Show that a hyperplane in Rn is a closed set

Homework Equations

The Attempt at a Solution

I was thinking maybe try to prove that the complement of the hyperplane is open?

 

[LeonhardEuler]

I was thinking maybe try to prove that the complement of the hyperplane is open?

That's a good start. Now you need a description of a hyperplane to work with. How would you describe it?

 

[royzizzle]

That's a good start. Now you need a description of a hyperplane to work with.
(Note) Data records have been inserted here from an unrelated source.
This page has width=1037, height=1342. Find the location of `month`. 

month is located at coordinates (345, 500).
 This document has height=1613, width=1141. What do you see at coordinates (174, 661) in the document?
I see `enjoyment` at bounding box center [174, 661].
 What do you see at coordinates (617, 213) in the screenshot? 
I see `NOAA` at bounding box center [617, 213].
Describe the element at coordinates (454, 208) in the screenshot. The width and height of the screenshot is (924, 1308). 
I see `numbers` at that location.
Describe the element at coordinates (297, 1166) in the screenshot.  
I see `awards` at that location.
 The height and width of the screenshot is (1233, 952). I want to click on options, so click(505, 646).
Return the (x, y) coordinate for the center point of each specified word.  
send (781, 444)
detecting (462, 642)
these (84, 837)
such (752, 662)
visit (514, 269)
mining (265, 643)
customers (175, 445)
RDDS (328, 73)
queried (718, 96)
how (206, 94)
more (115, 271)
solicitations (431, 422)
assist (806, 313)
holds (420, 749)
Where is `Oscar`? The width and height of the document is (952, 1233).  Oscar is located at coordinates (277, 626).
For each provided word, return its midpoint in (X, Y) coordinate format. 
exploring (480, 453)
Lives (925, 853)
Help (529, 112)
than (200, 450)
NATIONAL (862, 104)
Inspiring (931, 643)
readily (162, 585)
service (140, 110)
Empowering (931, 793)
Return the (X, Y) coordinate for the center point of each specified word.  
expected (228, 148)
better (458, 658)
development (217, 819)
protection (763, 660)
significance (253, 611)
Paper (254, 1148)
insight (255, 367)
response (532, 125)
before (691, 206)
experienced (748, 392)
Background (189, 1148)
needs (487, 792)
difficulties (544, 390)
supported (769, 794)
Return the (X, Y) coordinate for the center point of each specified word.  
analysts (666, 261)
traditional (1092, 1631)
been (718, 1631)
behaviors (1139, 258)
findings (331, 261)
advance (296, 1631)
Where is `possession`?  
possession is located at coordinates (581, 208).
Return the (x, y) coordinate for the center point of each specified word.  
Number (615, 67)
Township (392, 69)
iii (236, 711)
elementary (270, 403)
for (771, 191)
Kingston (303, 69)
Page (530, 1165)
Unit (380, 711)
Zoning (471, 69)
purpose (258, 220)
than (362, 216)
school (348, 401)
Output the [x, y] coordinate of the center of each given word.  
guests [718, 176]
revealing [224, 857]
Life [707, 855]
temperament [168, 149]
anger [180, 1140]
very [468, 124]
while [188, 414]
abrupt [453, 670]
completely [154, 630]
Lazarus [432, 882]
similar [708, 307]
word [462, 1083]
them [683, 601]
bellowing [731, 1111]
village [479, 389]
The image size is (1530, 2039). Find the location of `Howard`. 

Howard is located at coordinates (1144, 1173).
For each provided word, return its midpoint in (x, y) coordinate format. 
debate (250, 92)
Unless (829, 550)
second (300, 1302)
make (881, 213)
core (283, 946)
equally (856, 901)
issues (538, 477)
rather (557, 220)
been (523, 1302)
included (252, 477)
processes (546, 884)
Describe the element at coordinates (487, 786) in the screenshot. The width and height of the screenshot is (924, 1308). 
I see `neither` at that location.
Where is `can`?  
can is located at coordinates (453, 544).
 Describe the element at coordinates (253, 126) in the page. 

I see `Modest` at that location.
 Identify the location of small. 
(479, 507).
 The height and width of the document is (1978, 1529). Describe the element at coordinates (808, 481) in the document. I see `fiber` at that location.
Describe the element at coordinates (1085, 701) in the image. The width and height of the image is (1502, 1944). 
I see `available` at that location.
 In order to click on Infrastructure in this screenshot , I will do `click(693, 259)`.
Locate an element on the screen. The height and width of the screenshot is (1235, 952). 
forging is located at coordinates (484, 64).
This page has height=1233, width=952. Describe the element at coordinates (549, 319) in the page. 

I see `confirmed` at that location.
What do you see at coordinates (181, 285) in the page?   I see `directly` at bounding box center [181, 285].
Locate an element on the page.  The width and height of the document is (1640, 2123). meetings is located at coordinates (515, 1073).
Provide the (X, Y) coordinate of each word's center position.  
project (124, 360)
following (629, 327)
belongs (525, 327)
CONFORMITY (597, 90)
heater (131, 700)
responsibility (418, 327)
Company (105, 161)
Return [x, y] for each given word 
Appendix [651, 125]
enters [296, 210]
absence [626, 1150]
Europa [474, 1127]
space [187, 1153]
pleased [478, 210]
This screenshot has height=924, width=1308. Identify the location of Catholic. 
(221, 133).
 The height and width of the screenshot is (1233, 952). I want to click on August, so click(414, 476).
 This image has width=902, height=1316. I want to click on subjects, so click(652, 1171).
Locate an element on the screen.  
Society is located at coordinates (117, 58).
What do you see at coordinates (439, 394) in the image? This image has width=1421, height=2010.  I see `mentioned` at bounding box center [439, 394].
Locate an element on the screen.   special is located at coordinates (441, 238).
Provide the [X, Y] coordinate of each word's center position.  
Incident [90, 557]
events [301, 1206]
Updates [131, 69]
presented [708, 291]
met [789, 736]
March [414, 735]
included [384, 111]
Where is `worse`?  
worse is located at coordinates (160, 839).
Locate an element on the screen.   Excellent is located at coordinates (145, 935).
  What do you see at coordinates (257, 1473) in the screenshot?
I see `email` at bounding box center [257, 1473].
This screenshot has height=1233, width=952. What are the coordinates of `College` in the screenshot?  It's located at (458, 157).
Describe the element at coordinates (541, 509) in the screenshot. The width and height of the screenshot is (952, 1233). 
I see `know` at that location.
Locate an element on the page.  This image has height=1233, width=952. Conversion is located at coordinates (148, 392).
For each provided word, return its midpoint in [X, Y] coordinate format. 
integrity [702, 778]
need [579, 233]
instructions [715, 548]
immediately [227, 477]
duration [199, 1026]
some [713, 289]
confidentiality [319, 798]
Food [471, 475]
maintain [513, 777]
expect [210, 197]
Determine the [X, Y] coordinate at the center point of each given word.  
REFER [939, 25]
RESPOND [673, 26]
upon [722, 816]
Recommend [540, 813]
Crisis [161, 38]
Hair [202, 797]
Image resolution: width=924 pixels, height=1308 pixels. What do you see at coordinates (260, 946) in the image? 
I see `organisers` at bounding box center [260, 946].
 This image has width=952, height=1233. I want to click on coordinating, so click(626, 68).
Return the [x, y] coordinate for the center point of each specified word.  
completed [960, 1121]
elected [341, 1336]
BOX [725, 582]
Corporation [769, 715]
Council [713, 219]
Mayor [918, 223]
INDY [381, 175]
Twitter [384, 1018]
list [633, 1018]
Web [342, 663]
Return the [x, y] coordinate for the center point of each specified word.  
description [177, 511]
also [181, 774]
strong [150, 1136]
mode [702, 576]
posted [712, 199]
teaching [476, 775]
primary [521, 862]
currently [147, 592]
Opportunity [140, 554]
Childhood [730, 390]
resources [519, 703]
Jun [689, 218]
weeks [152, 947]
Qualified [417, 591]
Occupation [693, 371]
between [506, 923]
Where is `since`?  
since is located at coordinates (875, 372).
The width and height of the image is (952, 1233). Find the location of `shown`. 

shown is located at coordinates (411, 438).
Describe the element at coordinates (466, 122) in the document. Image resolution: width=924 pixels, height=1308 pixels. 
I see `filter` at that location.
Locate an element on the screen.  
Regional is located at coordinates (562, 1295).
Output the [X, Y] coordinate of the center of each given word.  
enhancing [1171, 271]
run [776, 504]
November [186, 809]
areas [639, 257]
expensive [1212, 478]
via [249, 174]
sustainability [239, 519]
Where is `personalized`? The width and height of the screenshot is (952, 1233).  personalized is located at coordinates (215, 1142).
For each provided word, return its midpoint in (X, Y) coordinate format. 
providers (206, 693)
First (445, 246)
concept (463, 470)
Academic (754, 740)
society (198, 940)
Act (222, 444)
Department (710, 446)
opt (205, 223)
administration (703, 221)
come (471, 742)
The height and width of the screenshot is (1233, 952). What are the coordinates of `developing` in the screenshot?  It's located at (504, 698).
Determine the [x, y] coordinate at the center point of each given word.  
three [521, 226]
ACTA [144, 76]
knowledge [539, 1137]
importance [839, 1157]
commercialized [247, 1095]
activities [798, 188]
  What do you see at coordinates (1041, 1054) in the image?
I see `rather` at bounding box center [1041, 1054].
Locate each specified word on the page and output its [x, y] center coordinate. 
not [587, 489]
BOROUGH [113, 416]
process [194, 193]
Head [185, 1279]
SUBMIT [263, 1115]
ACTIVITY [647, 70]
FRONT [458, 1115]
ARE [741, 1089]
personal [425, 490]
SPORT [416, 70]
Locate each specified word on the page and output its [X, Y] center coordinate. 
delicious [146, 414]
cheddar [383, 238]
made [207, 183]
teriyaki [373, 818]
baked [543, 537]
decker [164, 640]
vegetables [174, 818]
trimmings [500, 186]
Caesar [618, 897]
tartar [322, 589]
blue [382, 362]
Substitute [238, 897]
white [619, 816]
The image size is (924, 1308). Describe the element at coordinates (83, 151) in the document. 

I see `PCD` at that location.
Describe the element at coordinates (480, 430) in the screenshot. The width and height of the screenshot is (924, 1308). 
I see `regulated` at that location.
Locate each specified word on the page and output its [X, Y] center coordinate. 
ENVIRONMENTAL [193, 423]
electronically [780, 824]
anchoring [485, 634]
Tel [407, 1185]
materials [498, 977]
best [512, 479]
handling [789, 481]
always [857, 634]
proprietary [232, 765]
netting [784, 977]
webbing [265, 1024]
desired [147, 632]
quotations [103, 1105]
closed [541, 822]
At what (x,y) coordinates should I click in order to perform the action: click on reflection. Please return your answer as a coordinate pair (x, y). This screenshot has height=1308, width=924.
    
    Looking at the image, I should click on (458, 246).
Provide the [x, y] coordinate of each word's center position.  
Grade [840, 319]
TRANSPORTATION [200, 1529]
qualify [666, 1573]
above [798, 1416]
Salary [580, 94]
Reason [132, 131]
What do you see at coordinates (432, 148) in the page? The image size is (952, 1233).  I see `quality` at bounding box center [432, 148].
How would you describe it?

alright. given an x0 let x be a plane that passes through x0 and let x-x0 be orthogonal to a. and define the hyperplane to be the set of x such that a dot x = a dot x0

so the complement would be the set of x such that a dot x != a dot x0

so (a1 +...+ an)((x1-x01) +...+ (xn - x0n)) != 0

what should i do to prove that the set x is open?

 

[LeonhardEuler]

alright. given an x0 let x be a plane that passes through x0 and let x-x0 be orthogonal to a. and define the hyperplane to be the set of x such that a dot x = a dot x0

so the complement would be the set of x such that a dot x != a dot x0

so (a1 +...+ an)((x1-x01) +...+ (xn - x0n)) != 0

what should i do to prove that the set x is open?

Hmm, I don't follow that description. It might be easier to define it with a set of linear equations. Then the compliment is just the set of elements that don't solve each of those equations.

How to prove openness? What is the definition of an open set in R^n?